Pentingnya RS. PKU Muhammadiyah

sumber gambar : https://globalrancangselaras.com/projects/gedung-rawat-inap-rs-pku-muhammadiyah-tegal/

dr. H. Arifuddin, Sp.Ot

أَنزَلَ مِنَ ٱلسَّمَاءِ مَاءً فَسَالَتْ أَوْدِيَةٌ بِقَدَرِهَا فَٱحْتَمَلَ ٱلسَّيْلُ زَبَدًا رَّابِيًا ۚ وَمِمَّا يُوقِدُونَ عَلَيْهِ فِى ٱلنَّارِ ٱبْتِغَاءَ حِلْيَةٍ أَوْ مَتَٰعٍ زَبَدٌ مِّثْلُهُۥ ۚ كَذَٰلِكَ يَضْرِبُ ٱللَّهُ ٱلْحَقَّ وَٱلْبَٰطِلَ ۚ فَأَمَّا ٱلزَّبَدُ فَيَذْهَبُ جُفَاءً ۖ وَأَمَّا مَا يَنفَعُ ٱلنَّاسَ فَيَمْكُثُ فِى ٱلْأَرْضِ ۚ كَذَٰلِكَ يَضْرِبُ ٱللَّهُ ٱلْأَمْثَالَ

Allah telah menurunkan air (hujan) dari langit, maka mengalirlah air di lembah-lembah menurut ukurannya, maka arus itu membawa buih yang mengambang. Dan dari apa (logam) yang mereka lebur dalam api untuk membuat perhiasan atau alat-alat, ada (pula) buihnya seperti buih arus itu. Demikianlah Allah membuat perumpamaan (bagi) yang benar dan yang bathil. Adapun buih itu, akan hilang sebagai sesuatu yang tak ada harganya; adapun yang memberi manfaat kepada manusia, maka ia tetap di bumi. Demikianlah Allah membuat perumpamaan-perumpamaan” (QS. Ar-Ra’d/13: 17)
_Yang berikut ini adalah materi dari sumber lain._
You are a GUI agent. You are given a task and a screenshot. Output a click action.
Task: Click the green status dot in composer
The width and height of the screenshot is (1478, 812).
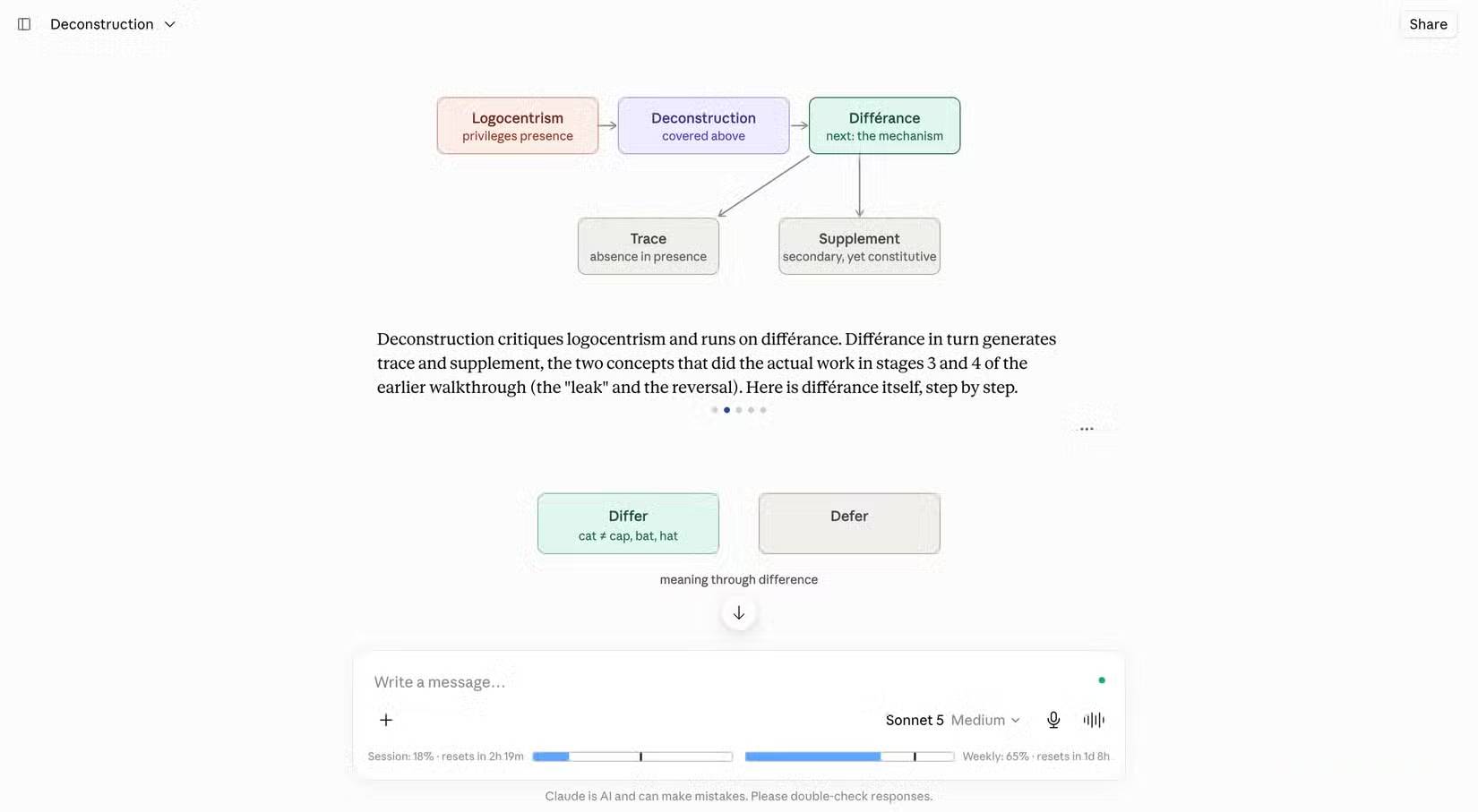[1102, 680]
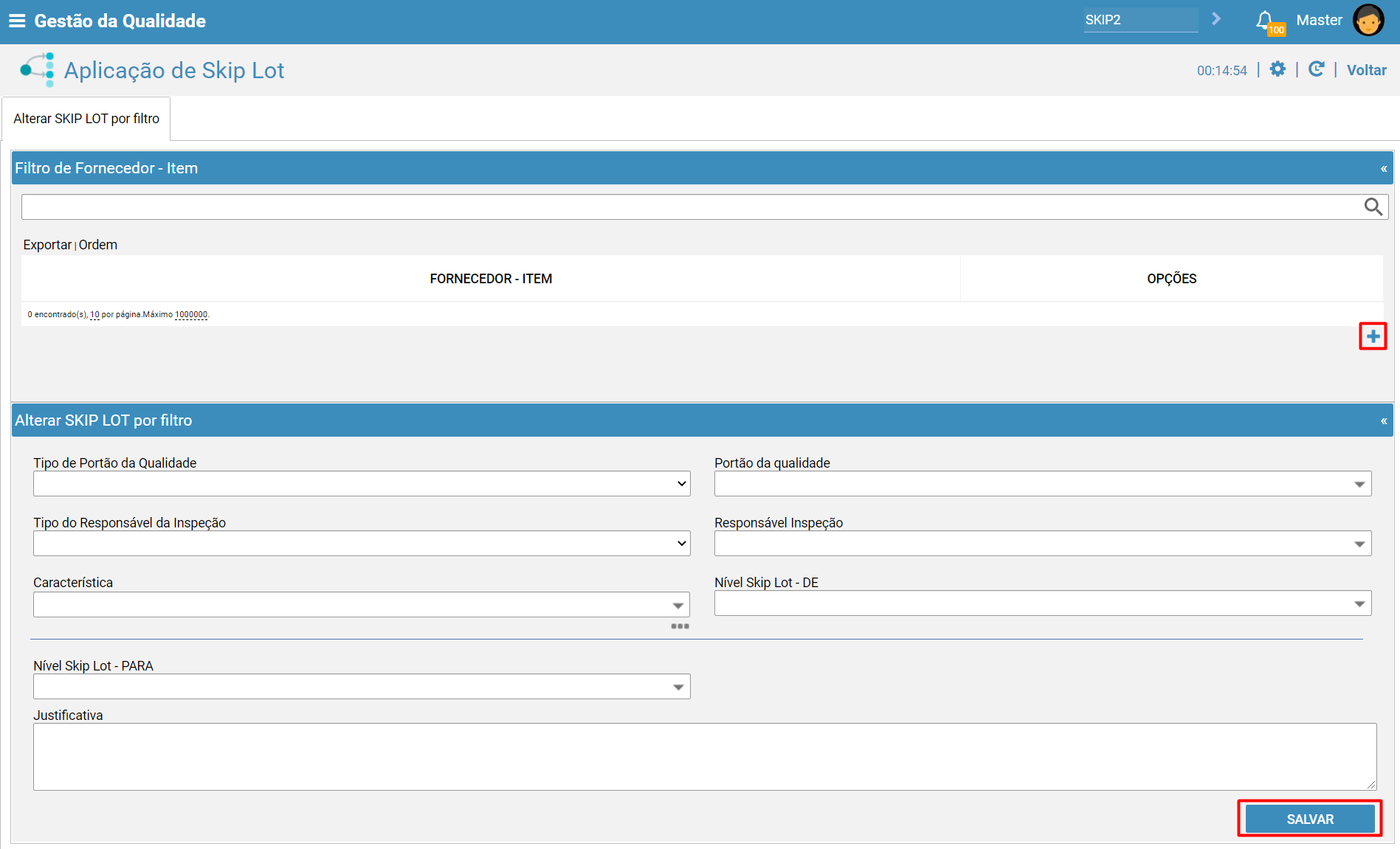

            Segala puji dan syukur kehadirat Allah Ta’ala atas segala nikmat. Meskipun banyak melakukan kemaksiatan kepada-Nya, juga melalaikan-Nya, namun karena kasih sayang-Nya, Allah masih terus memberi kenikmatan. Maka tiada cara lain yang dapat dilakukan selain bersyukur, dengan terus meningkatkan kalitas amal serta memanfaatkan sisa umur yang masih ada, untuk memperbaiki amal ibadah yang diridhoi Allah.

            Pernah suatu ketika di RS. PKU Muhammadiyah Gamping kedatangan seorang pasien bernama Ust. Nasirul. Beliau merupakan salah satu pendiri Muhammadiyah Boarding School (MBS) Prambanan. Pada saat masuk waktu shalat Dhuhur, meski dalam keadaan sakit beliau tetap ikut shalat berjamaah. Kemudian setelah selesai shalat, Ust. Nasirul diminta menyampaikan kultum kepada para jamaah yang terdiri dari para pegawai Rumah Sakit dan juga keluarga pasien yang rawat jalan. Pada saat itu, beliau sampaikan salah satu ayat dalam QS. Ar-Ra’d:

فَأَمَّا ٱلزَّبَدُ فَيَذْهَبُ جُفَآءً ۖ وَأَمَّا مَا يَنفَعُ ٱلنَّاسَ فَيَمْكُثُ فِى ٱلْأَرْضِ ۚ كَذَٰلِكَ يَضْرِبُ ٱللَّهُ ٱلْأَمْثَالَ …

Kurang lebih artinya ialah, “Maka apa saja yang merupakan buih (yang terombang ambing kesana kemari, terbawa oleh air laut, gelombang, tercerai berai lalu) akan hilang. Dan apa saja yang bermanfaat bagi manusia, maka akan tetap berdiri (di dunia dan Allah akan) kokohkan di dunia. Demikianlah Allah memberikan permisalan”.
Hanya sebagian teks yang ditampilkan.